== Data ==

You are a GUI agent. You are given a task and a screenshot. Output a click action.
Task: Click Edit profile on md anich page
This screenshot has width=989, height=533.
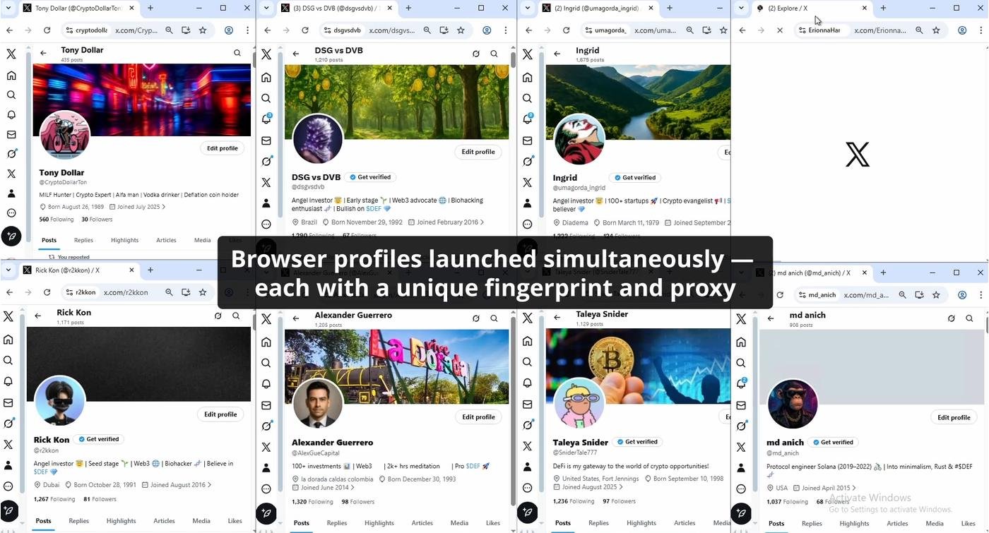pos(953,417)

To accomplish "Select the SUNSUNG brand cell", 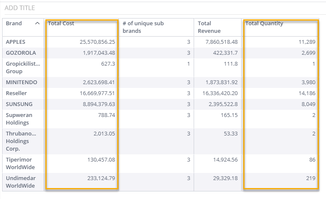I will pyautogui.click(x=19, y=104).
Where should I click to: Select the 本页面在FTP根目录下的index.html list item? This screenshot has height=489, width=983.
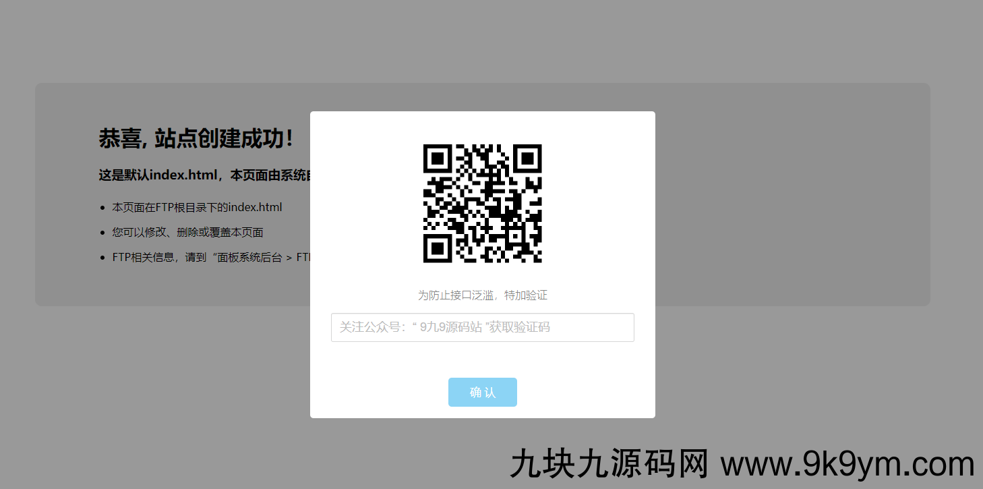pyautogui.click(x=197, y=207)

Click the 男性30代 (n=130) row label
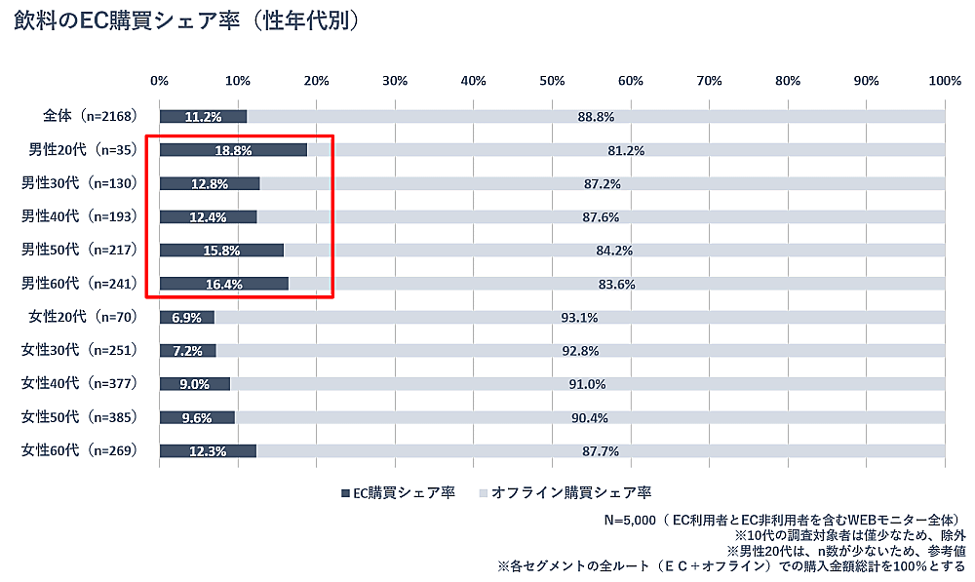[x=84, y=183]
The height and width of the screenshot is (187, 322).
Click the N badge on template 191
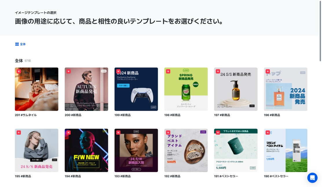218,132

===

__What you should do__.
Could you set down word for word each line from the one holding "The height and" through the end of the material above, without any pictures?

__Solution to this problem__.
The height and width of the screenshot is (187, 322).
Click the N badge on template 191
218,132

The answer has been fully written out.